You will be okay. I totally understand though. I found a lump awhile back and luckily it turned out to be nothing. Stay close to Heavenly Father and all will be well.
Call me if you need to talk.
Di, you're going to be fine!! Please try to calm down and know how much you are loved by all of us. We're all praying for you.
DI!!!! Oh how I wish I were close enough to give you a big squeeze! You are in my prayers!!
Love,
Annie
I found a lump freshman year of college. They diagnosed it as simply a mass of fibrous tissue. I recently had it ultrasounded, just to keep track of it. It was sort of humorous to me, because at the "breast center" of our hospital, there's the regular waiting room, then you go and take off your top and get one of the lovely "robes" that open to the front, and then wait in a "changing room/waiting room." So I'm sitting there waiting with half a dozen other women in the same garb and wondering-do men have to go through this same situation? I don't think they are grouped together with towels around their waists, waiting for prostate exams. The results of my ultrasound came back as the same benign tissue mass. I trust you will be fine too. Maybe it's just something aggrivated by nursing? Everything will be fine. Good luck!
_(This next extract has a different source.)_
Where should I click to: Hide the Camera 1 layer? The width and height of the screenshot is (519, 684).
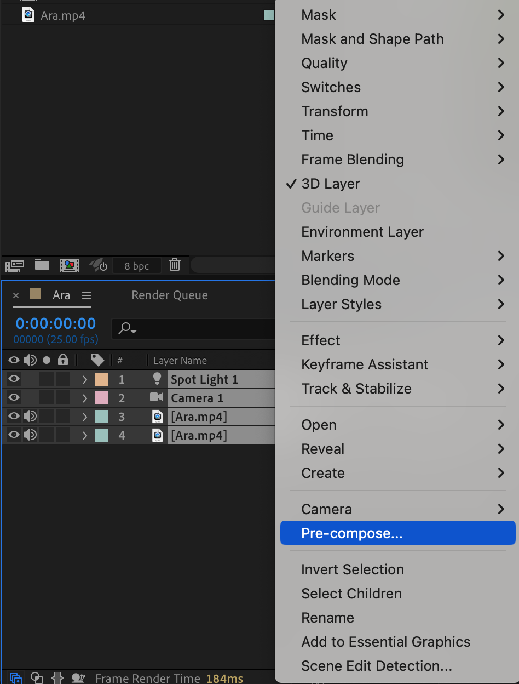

That is so scary--and dealing with a new baby on top of that has to be stressful. I'm glad you're in the hands of very capable medical help. All will be well.
Our thoughts and prayers are with you . Karlie
Hang in there and know how many people love you and are praying for you! Keep us posted.
Diane,
I just know everything is going to be okay. Heavenly Father knows your place is here with your beautiful children. I will keep you in my prayers. Please keep me posted. Good luck!